AlphaResearch: Accelerating New Algorithm Discovery with Language Models
Zhaojian Yu, Kaiyue Feng, Yilun Zhao, Shilin He, Xiao-Ping Zhang, Arman Cohan
TL;DR
AlphaResearch addresses the challenge of autonomous algorithm discovery by coupling idea generation with program-based verification inside a dual environment that also mimics real-world peer-review rewards. The system trains AlphaResearch-RM-7B on ICLR peer-review data to score new ideas and uses an automatic code-executor to generate and evaluate programs, refining proposals iteratively. Empirically, AlphaResearch achieves a $2/8$ win rate against human researchers and surpasses human and AlphaEvolve baselines on the Packing Circles problem with a best-known score of $2.939$, while six other problems reveal remaining gaps in discovery capability. The paper introduces AlphaResearchComp, a curated benchmark of eight open-ended tasks, and analyzes the benefits and limitations of dual-reward autonomous search for open-ended scientific knowledge expansion, highlighting potential for future scaling and tool integration.
Abstract
Large language models have made significant progress in complex but easy-to-verify problems, yet they still struggle with discovering the unknown. In this paper, we present \textbf{AlphaResearch}, an autonomous research agent designed to discover new algorithms on open-ended problems.
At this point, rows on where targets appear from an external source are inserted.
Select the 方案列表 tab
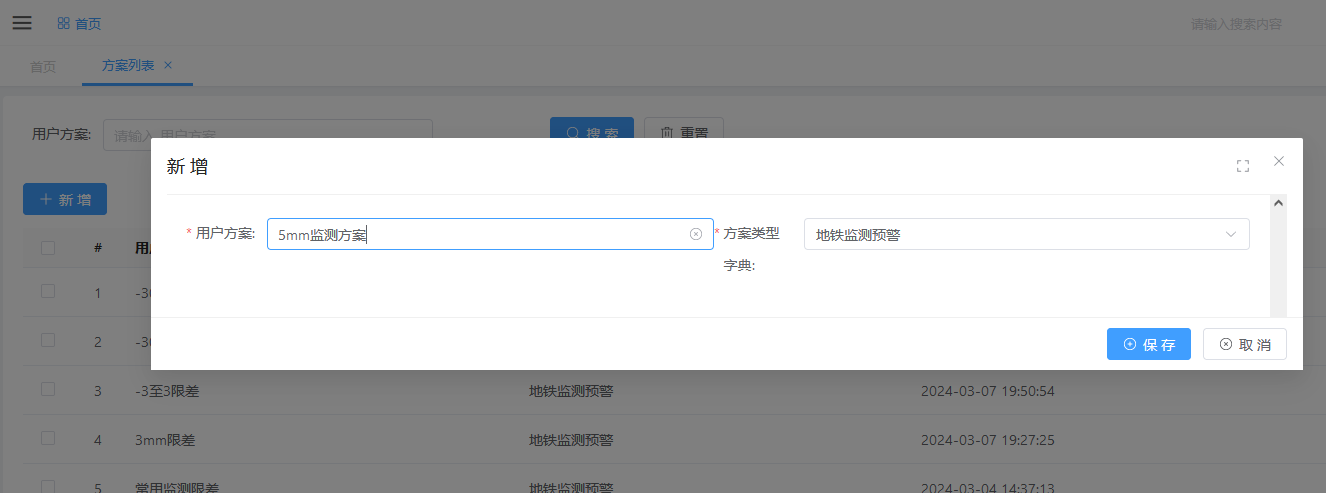This screenshot has width=1326, height=493. 128,65
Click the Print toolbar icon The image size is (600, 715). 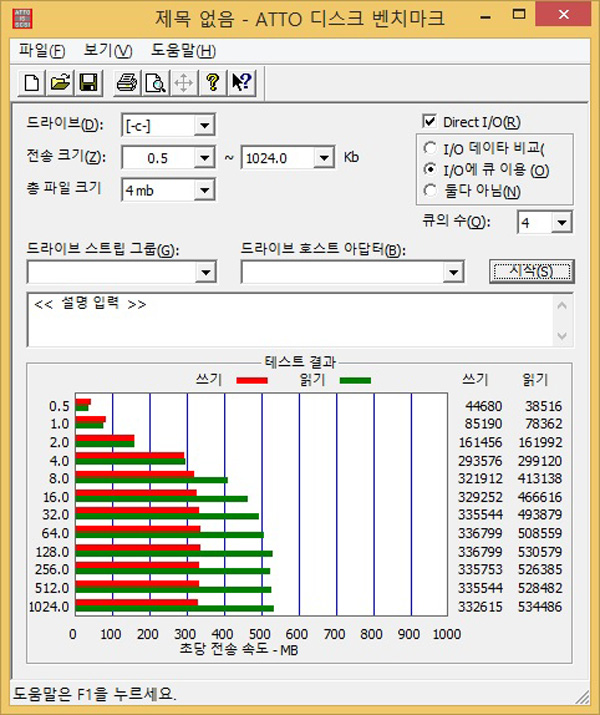pos(126,83)
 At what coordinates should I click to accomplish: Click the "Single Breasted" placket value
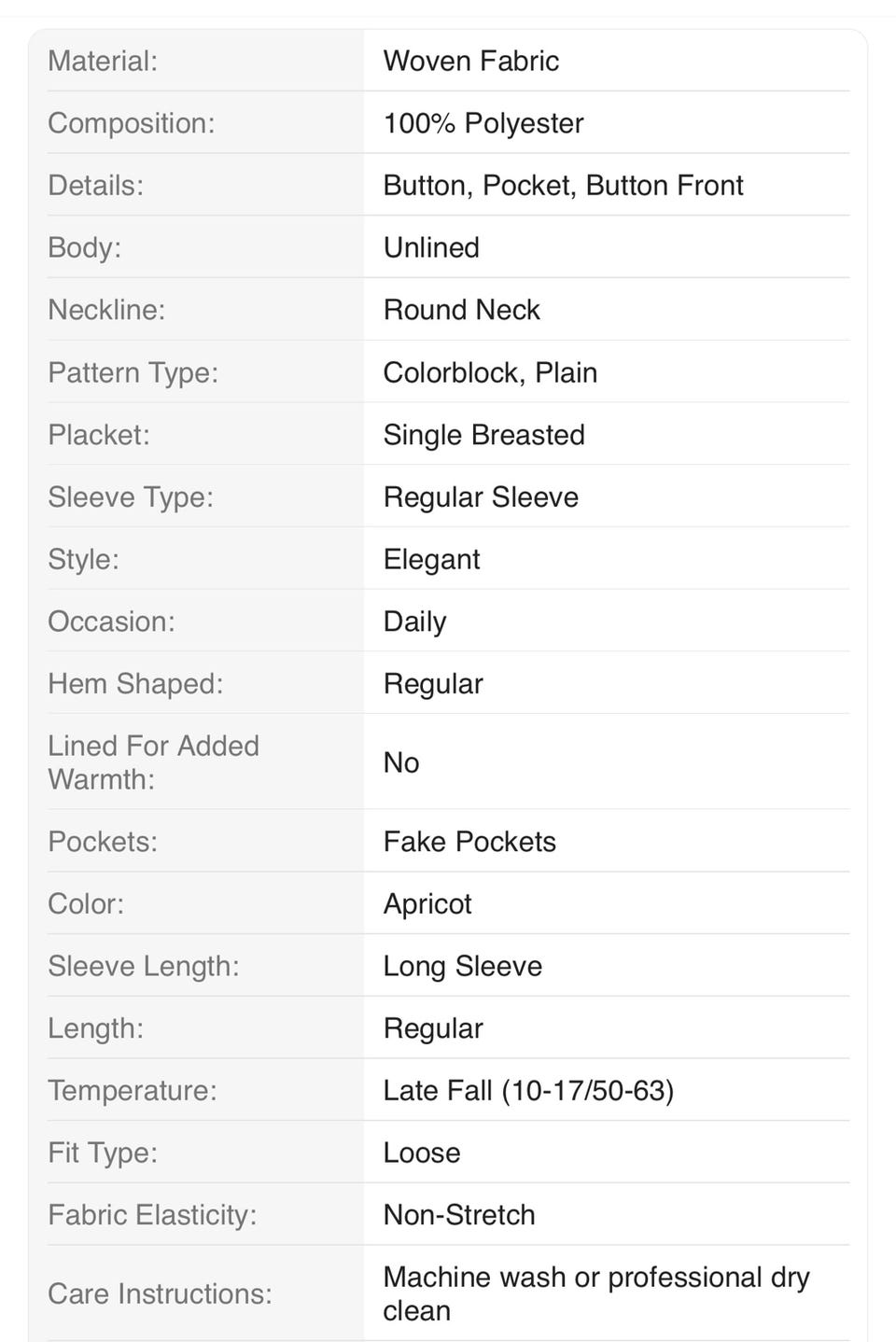pyautogui.click(x=483, y=435)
To synergize the feasibility and innovation of the discovery process, we construct a novel dual research environment by combining the execution-based verify and simulated real-world peer review environment. AlphaResearch discovers new algorithm by iteratively running the following steps: (1) propose new ideas (2) verify the ideas in the dual research environment (3) optimize the research proposals for better performance. To promote a transparent evaluation process, we construct \textbf{AlphaResearchComp}, a new evaluation benchmark that includes an eight open-ended algorithmic problems competition, with each problem carefully curated and verified through executable pipelines, objective metrics, and reproducibility checks. AlphaResearch gets a 2/8 win rate in head-to-head comparison with human researchers, demonstrate the possibility of accelerating algorithm discovery with LLMs. Notably, the algorithm discovered by AlphaResearch on the \emph{``packing circles''} problem achieves the best-of-known performance, surpassing the results of human researchers and strong baselines from recent work (e.g., AlphaEvolve). Additionally, we conduct a comprehensive analysis of the remaining challenges of the 6/8 failure cases, providing valuable insights for future research.